While Ritz’s race was limited to elite high school competitors, Walker’s was open to older athletes, as well. GFS assistant coach Kelsey Rose, a former middle-distance runner for St. Joseph’s University, was signed up for the race, and served as a pacer or “rabbit” for the first lap or so.

“She took us through the first 400 at about 59 or 60 [seconds],” Walker related, “and then I passed her around 500.”

No one went with Walker. Near the end of the back straight, she appeared to slow down slightly, as if trying to get a sense of where the competition was.

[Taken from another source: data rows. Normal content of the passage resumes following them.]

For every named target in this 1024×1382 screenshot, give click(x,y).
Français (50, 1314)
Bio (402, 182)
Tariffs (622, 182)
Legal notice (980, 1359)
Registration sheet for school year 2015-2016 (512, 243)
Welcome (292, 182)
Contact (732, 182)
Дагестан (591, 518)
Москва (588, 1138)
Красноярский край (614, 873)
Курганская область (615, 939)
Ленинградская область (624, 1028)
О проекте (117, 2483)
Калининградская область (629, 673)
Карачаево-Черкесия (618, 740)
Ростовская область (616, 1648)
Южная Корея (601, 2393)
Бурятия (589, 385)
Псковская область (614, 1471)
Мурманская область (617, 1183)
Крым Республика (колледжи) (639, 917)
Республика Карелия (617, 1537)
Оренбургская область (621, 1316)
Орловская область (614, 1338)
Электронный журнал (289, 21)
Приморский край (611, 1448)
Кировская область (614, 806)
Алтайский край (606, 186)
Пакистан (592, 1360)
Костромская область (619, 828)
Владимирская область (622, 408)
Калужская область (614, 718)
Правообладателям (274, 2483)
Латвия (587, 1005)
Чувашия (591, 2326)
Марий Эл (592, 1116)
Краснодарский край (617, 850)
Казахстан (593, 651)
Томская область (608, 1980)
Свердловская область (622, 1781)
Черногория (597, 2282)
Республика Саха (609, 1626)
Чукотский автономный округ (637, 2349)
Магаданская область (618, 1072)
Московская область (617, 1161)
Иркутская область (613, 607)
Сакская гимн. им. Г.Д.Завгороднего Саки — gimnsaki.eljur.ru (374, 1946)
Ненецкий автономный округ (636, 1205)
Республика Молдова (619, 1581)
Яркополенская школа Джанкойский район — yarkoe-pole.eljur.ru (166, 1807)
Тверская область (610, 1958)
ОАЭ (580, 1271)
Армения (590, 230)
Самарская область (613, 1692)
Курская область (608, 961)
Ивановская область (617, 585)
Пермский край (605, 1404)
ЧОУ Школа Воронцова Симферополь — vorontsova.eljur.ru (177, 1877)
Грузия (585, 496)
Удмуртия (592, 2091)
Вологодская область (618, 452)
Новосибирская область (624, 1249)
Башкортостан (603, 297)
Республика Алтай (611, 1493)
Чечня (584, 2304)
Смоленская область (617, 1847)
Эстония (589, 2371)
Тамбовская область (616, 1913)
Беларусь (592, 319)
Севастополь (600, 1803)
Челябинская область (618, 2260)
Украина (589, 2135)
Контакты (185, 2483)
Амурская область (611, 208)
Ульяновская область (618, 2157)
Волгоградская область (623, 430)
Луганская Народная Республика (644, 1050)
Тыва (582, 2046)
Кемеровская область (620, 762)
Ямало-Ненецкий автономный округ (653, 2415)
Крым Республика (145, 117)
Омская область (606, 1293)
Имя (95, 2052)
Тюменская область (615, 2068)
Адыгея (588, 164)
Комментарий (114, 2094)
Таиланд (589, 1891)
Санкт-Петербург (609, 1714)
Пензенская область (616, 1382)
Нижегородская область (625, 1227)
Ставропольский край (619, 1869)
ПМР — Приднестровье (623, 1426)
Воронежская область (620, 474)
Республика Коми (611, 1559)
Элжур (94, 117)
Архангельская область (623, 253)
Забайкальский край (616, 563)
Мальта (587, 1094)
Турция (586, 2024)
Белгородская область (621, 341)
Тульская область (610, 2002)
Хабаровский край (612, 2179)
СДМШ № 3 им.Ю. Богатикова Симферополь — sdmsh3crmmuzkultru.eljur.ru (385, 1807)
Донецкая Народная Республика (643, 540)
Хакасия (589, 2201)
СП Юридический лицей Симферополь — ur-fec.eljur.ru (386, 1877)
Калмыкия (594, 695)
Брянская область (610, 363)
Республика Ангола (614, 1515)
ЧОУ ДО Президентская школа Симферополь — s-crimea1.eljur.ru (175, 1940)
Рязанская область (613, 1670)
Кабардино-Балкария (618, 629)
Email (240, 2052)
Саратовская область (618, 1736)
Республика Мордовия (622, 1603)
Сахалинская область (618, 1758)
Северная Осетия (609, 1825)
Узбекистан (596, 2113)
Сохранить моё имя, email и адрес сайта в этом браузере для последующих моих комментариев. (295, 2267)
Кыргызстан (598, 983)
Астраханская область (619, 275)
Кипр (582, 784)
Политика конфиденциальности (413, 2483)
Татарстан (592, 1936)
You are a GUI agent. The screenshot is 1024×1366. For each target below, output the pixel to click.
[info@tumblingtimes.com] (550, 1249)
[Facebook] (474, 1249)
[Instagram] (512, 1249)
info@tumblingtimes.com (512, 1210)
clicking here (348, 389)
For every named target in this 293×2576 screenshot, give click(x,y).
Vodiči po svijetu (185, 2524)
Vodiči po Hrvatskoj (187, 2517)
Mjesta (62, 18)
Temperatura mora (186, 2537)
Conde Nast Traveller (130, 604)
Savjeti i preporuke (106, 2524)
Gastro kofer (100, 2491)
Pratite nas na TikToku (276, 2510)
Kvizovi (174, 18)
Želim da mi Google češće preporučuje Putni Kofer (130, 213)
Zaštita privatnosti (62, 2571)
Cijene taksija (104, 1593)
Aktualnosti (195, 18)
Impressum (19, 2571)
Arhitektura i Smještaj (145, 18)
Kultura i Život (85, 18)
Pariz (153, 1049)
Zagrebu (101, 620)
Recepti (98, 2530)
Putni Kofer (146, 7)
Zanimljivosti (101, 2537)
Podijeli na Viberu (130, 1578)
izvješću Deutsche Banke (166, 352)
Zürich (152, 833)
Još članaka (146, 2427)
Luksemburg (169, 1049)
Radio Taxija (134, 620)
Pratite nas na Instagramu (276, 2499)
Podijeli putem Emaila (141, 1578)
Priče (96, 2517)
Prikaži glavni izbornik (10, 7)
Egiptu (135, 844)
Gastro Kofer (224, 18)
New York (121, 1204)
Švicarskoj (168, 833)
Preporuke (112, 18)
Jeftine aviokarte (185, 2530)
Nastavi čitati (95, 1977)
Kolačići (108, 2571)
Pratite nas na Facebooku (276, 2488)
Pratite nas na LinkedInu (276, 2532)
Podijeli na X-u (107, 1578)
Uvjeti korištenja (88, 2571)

She realized she was on her own, and still managed to grind out a PR.

The cool weather in West Chester was significantly different from the conditions that will probably await Walker in Cuba and then in North Carolina.

“We had some hot days last month and I kind of got a feel for that,” she related. “I know I have to try to stay hydrated during the day [leading up to a race], because sometimes I forget.”

She’ll need to be at her peak for another two weeks, and she said, “I’m just going to try and keep in top shape, but not overdo it.”